At point (1) in the message processing model:

  • The message processing runtime must call the secureRequest method of the ClientAuthContext.

  • The messageInfo argument to the call must have been initialized such that its getRequestMessage method will return the request message being processed by the runtime. The type of the returned request message must be as defined by the profile being followed.

  • If a non-null Subject was used to acquire the ClientAuthContext, the same Subject must be passed as the clientSubject in this call. If a non-null clientSubject is used in this call, it must not be read-only, and the same clientSubject argument must be passed in all calls to validateResponse made for the one or more responses processed to complete the message exchange.

  • If the call to secureRequest returns:

    • AuthStatus.SEND_SUCCESS – The runtime should send (without calling secureRequest) the request message acquired by calling messageInfo.getRequestMessage. After sending the request, the runtime should proceed to point (4) in the message processing model (to receive and validate the response).

    • AuthStatus.SEND_CONTINUE – The module has returned, in messageInfo, an initial request message to be sent. Moreover, the module is informing the client runtime that it will be required to continue the message dialog by sending the message resulting from validation of the response to the initial message. If the runtime will be unable to continue the dialog by sending the message resulting from validation of the response, the runtime must not send the initial request and must convey its inability by returning an error to the client application. Otherwise, the runtime should send (without calling secureRequest) the request message acquired by calling messageInfo.getRequestMessage.

    • AuthStatus.FAILURE – The runtime should return an error to the client application. The runtime should derive the returned error from the response message acquired by calling messageInfo.getResponseMessage.

    • Throws an AuthException – The runtime should use the exception to convey to the client runtime that the request failed.

At point (4) in the message processing model:

  • The message processing runtime must call the validateResponse method of the ClientAuthContext.

  • In the call made to validateResponse, the runtime must pass the same MessageInfo instance that was passed to secureRequest (at the start of the message exchange). The messageInfo argument must have been initialized such that its getResponseMessage method will return the response message being processed by the runtime.The type of the required return messages must be as defined by the profile being followed.

  • The value of the clientSubject argument to the call must be the same as that passed in the call to secureRequest for the corresponding request.

  • The serviceSubject argument to the call may be non-null, in which it must not be read-only and may be used by modules to store Principals and credentials determined to pertain to the source of the response.

  • If the call to validateResponse returns:

    • AuthStatus.SUCCESS – The runtime should use the response message acquired by calling messageInfo.getResponseMessage to create the value to be returned to the client.
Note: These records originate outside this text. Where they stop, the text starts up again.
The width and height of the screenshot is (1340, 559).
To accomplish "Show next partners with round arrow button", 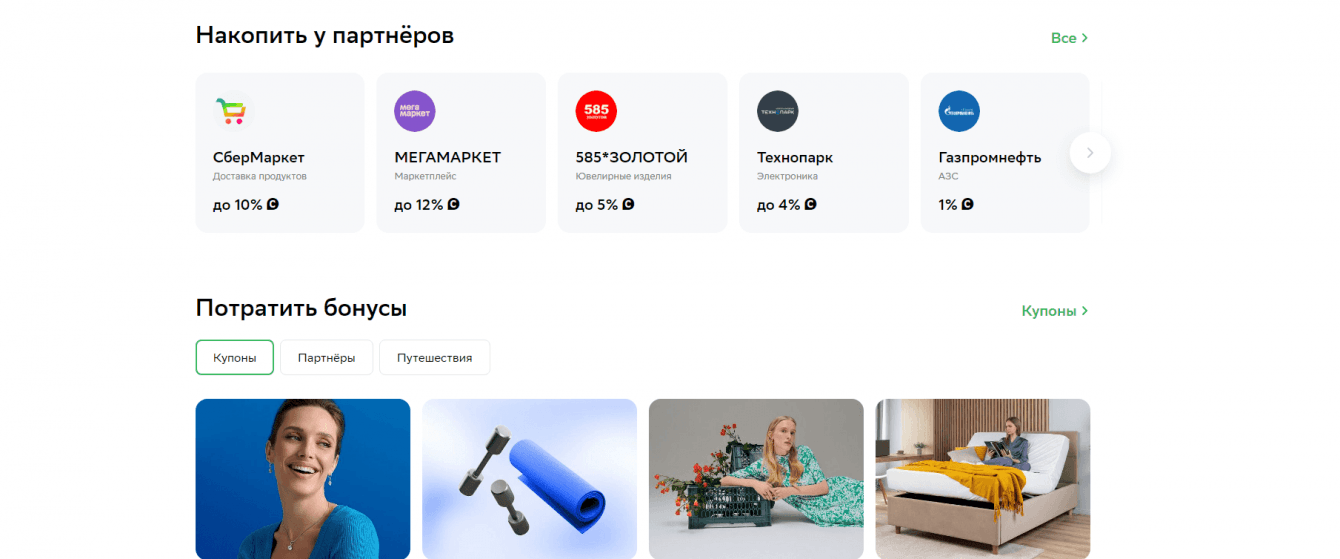I will point(1090,153).
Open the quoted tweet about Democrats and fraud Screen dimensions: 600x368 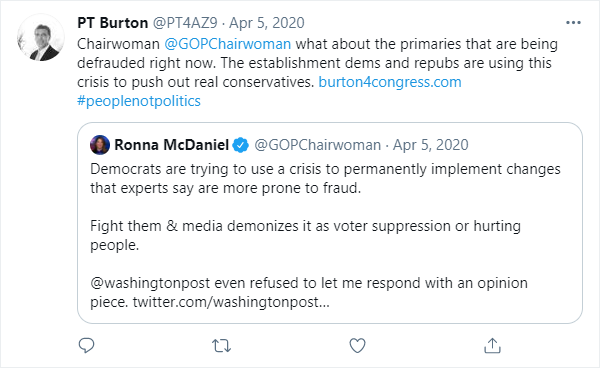330,223
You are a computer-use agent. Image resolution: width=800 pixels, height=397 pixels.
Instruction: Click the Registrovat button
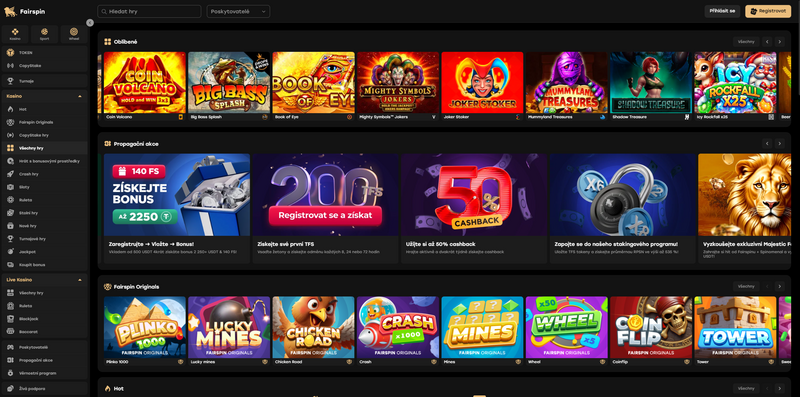[768, 11]
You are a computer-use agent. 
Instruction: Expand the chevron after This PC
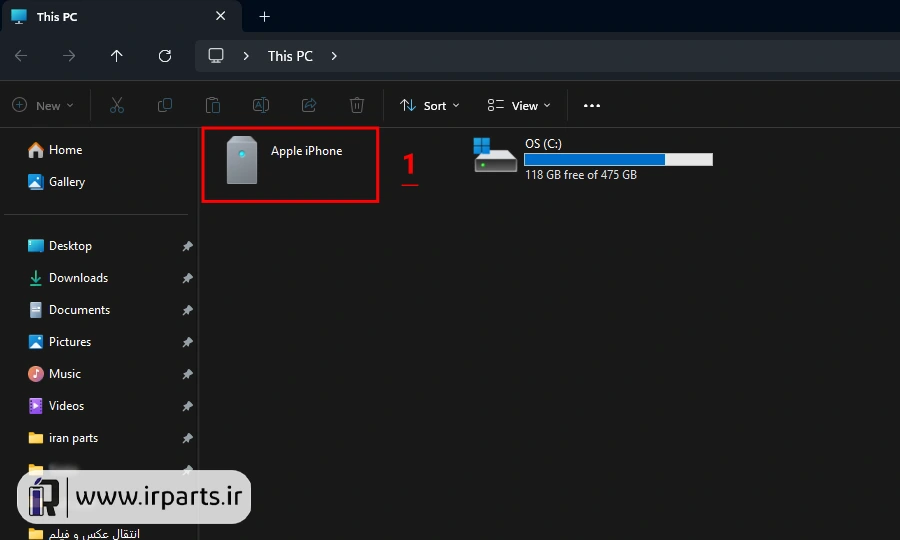click(334, 56)
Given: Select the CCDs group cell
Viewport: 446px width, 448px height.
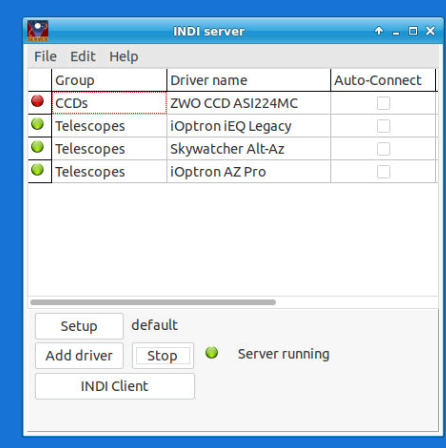Looking at the screenshot, I should tap(109, 103).
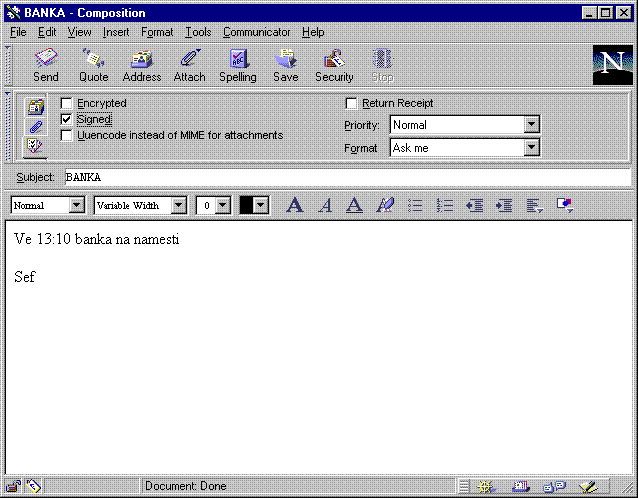
Task: Show attachments tab with the paperclip icon
Action: pos(35,127)
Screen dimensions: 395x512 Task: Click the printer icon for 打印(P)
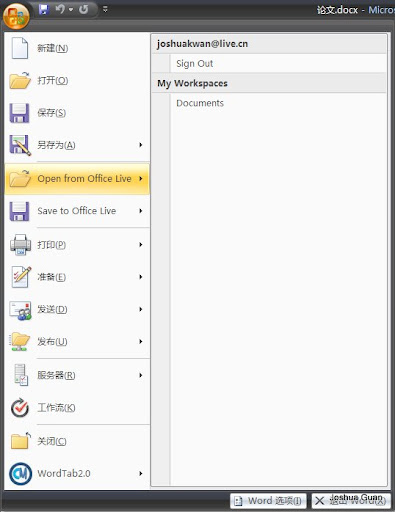pyautogui.click(x=20, y=245)
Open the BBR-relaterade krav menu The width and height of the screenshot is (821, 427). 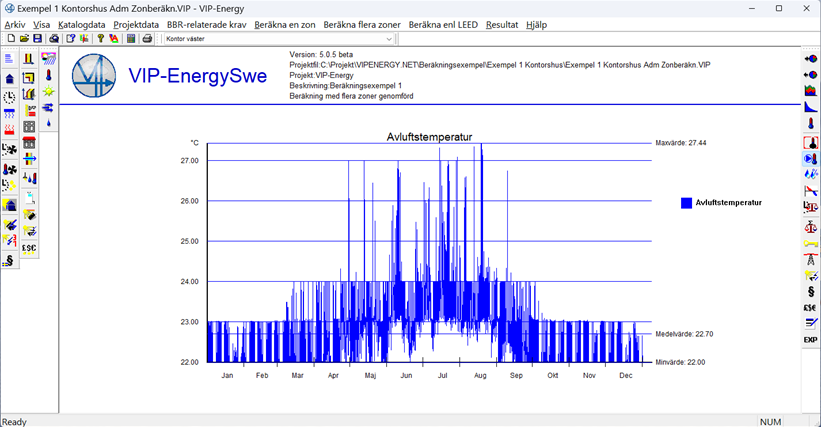(x=207, y=24)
    • AuthStatus.SEND_CONTINUE – If the runtime is unable to process this status value, it must return an error to the client application indicating its inability to process this status value. To process this status value, the runtime must send (without calling secureRequest) the (continuation) request message obtained by calling messageInfo.getRequestMessage, and it must receive and process by using validateResponse (at least) the next corresponding response or error (before returning a value to the client).

    • AuthStatus.FAILURE – The runtime should return an error to the client application. The runtime should derive the returned error from the response message acquired by calling messageInfo.getResponseMessage.

    • Throws an AuthException – The runtime should use the exception to convey to the client runtime that the request failed.